An ellipsoid with equation
$ (\mathbf{r} - \mathbf{r_0} )^T Q (\mathbf{r} - \mathbf{r_0} ) = 1 $
is subject to light rays from an omni-directional light (light source emitting light rays in all directions). The light source is located at $\mathbf{p_0}$. I'd like to find a closed form expression for the area of the shadow of this ellipse cast on the the plane $\mathbf{n}^T (\mathbf{r} - \mathbf{r_1} ) = 0 $. It is assumed that the ellipsoid lies between the light source and the plane.
My approach is detailed in my answer below.
Your comments, or alternative solutions, are highly appreciated.
First, I'll outline the method I used to find the closed form expression of the area of the shadow.
Step 1: Transform the ellipsoid into a unit sphere centered at the origin. The cone of light becomes a right circular cone.
Step 2: Find the area of the shadow of the shadow in the transformed coordinates by intersecting the transformed plane with the right circular cone resulting from the transformation.
Step 3: From the area found in Step 2, and the distance between the transformed light source location and the transformed plane, calculate the volume of the cut right circular cone.
Step 4: Calculate the volume of the original elliptical cone of shadow cast by the ellipsoid, by reversing the effect of the transformation.
Step 5: Calculate the distance between the light source and the given plane, and from the formula for the volume of a cone (which is now known, from Step 4), calculate the area of the base.
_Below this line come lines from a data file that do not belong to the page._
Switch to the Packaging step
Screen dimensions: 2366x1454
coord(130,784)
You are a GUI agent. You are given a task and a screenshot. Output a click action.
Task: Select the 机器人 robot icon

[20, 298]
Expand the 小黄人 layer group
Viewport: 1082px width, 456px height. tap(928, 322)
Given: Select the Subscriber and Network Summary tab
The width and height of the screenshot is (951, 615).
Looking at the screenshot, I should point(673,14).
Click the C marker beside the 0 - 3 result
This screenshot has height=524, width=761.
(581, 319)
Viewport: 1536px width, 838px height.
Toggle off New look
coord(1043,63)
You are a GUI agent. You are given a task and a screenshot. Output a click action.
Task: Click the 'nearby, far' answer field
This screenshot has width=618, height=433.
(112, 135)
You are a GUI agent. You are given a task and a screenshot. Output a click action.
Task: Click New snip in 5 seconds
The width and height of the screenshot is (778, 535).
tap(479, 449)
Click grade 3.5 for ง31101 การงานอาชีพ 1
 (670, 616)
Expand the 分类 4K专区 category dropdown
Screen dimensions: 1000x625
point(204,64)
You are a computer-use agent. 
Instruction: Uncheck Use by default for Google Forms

I will not put all the details of the above steps. However, the final result is as follows:
Define $\mathbf{v} = \mathbf{p_0} - \mathbf{r_0} $ and $\mathbf{ w }= \mathbf{p_0} - \mathbf{r_1} $
Then the area of the shadow is given by
$ A_{\text{shadow}} = \pi \dfrac{( \mathbf{n}^T \mathbf{w} )^2 \sqrt{ \mathbf{v}^T Q \mathbf{v} - 1 }} { \sqrt{\det(Q)} ( (\mathbf{n}^T \mathbf{v} )^2 - \mathbf{n}^T Q^{-1} \mathbf{n} )^{(3/2)}} $